Other Income (Expense)

Other income (expense) consists primarily of interest income on excess cash.
Our excess cash is held in interest bearing money market accounts with minimum
net assets greater than or equal to one billion U.S. dollars.

Other income (expense) for the three-month period ended March 31, 2003
decreased by $28,300, or 83.0%, to $5,800 from $34,100 for the same period in
the prior year. The decrease was primarily due to lower amounts of excess cash
on-hand as compared with the prior year.
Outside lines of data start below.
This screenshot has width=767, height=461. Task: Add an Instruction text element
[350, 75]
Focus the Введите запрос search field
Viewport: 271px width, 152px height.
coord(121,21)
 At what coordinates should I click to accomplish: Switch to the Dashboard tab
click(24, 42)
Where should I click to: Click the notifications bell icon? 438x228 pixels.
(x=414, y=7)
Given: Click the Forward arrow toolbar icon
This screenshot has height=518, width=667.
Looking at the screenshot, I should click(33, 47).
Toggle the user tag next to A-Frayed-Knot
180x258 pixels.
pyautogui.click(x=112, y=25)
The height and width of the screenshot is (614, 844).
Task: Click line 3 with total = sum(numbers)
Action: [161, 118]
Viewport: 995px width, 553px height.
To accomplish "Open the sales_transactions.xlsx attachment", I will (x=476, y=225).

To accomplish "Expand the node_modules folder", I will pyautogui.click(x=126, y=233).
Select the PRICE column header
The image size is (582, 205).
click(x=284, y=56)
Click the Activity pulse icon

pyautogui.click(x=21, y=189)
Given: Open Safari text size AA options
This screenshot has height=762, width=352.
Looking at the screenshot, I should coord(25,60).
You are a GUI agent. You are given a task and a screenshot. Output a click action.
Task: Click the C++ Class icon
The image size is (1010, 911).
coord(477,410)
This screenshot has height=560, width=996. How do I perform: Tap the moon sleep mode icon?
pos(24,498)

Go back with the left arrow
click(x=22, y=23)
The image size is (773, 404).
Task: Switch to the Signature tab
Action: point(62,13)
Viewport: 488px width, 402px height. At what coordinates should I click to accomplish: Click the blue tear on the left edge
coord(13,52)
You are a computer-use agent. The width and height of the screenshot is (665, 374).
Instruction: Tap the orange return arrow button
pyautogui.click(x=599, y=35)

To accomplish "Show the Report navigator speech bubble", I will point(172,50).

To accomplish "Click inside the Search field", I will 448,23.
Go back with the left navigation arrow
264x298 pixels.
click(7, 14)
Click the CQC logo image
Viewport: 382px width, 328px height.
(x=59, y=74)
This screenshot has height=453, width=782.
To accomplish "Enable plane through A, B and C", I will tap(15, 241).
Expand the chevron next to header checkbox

All of our excess cash is invested and
the interest rates being paid on our invested cash during the current year were
lower than those in the prior year.

Offsetting the decrease in other income (expense) for the three-month period
ended March 31, 2003 was the $28,600, or 100%, reduction in interest expense to
$0 from $28,600 in the prior year.

We expect other income (expense) to be lower throughout the remainder of 2003
as we expect our cash balances to be significantly lower as compared with the
respective periods of the prior year, and we expect the Federal Reserve Bank to
keep interest rates low for the next several months.

Net Loss

As a result of the foregoing items, net loss for the three-month period ended
March 31, 2003 was $380,100, a decrease of $3,210,400 or 89.4%, from a net loss
of $3,590,500 for the same period during 2001. As a result of our continued
operating loss we intend to continue to aggressively reduce our operating costs
during 2003 and to pursue financing opportunities through all available means.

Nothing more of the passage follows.